2. 2942 sayılı Kanun'un 10 uncu maddesinin sekizinci fıkrası, 11 inci maddesi.
3. Değerlendirme
1. Temyiz olunan nihai kararların bozulması 6100 sayılı Kanun'un 371 inci maddesinde yer alan sebeplerden birinin varlığı hâlinde mümkündür.
2. İlk kararı temyiz eden davalılar lehine oluşan fark bedelin davacı idare vekiline usulüne uygun verilen süreler içerisinde depo edilmediği ve ilk kararı temyiz eden davalılar vekilinin süresi geçtikten sonra depo edilen fark bedeli kabul etmediklerine dair beyanda bulundukları gözetildiğinde bu davalılar bakımından davanın reddine karar verilmesi yerindedir.
3. Temyizen incelenen karar, tarafların karşılıklı iddia ve savunmalarına, dayandıkları belgelere, uyuşmazlığa uygulanması gereken hukuk kuralları ile hukuki ilişkinin nitelendirilmesine, dava şartlarına, yargılama ve ispat kuralları ile kararda belirtilen gerekçelere göre davacı idare vekilinin aşağıdaki paragrafın kapsamı dışındaki temyiz itirazları yerinde görülmemiştir.

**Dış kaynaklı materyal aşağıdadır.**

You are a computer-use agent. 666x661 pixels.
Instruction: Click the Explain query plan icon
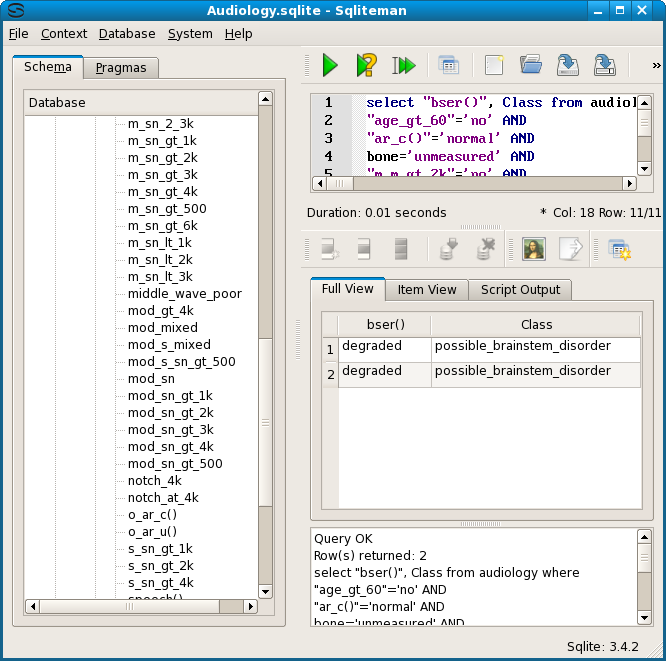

4. Dava konu taşınmaz için alınan acele el koyma kararı geçerliliğini koruduğundan acele el koyma kararı ile bloke edilen bedelin davacı kuruma iadesine karar verilmesi hatalıdır.
Ne var ki bu hatanın giderilmesi yeniden yargılama yapılmasını gerektirmediğinden 6100 sayılı Kanun'un 370 inci maddesinin ikinci fıkrası hükmü uyarınca kararın düzeltilerek onanması gerekir.
VI. KARAR
Açıklanan sebeplerle;
1. Davacı idare vekilinin diğer temyiz itirazlarının reddine,
2. Davacı idare vekilinin temyiz itirazının kısmen kabulü ile İlk Derece Mahkemesi kararının hüküm fıkrasının (B) harfi ile gösterilen bölümünden (4) numaralı bendinde yer alan "Mahkememizin 13/09/2019 tarih 2018/456 E 2019/214 K sayılı hükmü uyarınca (tapu maliki ... dışındaki) davalıların payı yönünden acele kamulaştırma dosyasında tespit edilen 852.517,49 TL'nin karar kesinleştiğinde tapudaki payları oranında (tapu maliki ... dışındaki) davalılardan tahsili ile davacı idareye verilmesine," cümlesinin tümüyle çıkartılması suretiyle DÜZELTİLEREK ONANMASINA,03.12.2024 tarihinde oy birliğiyle karar verildi.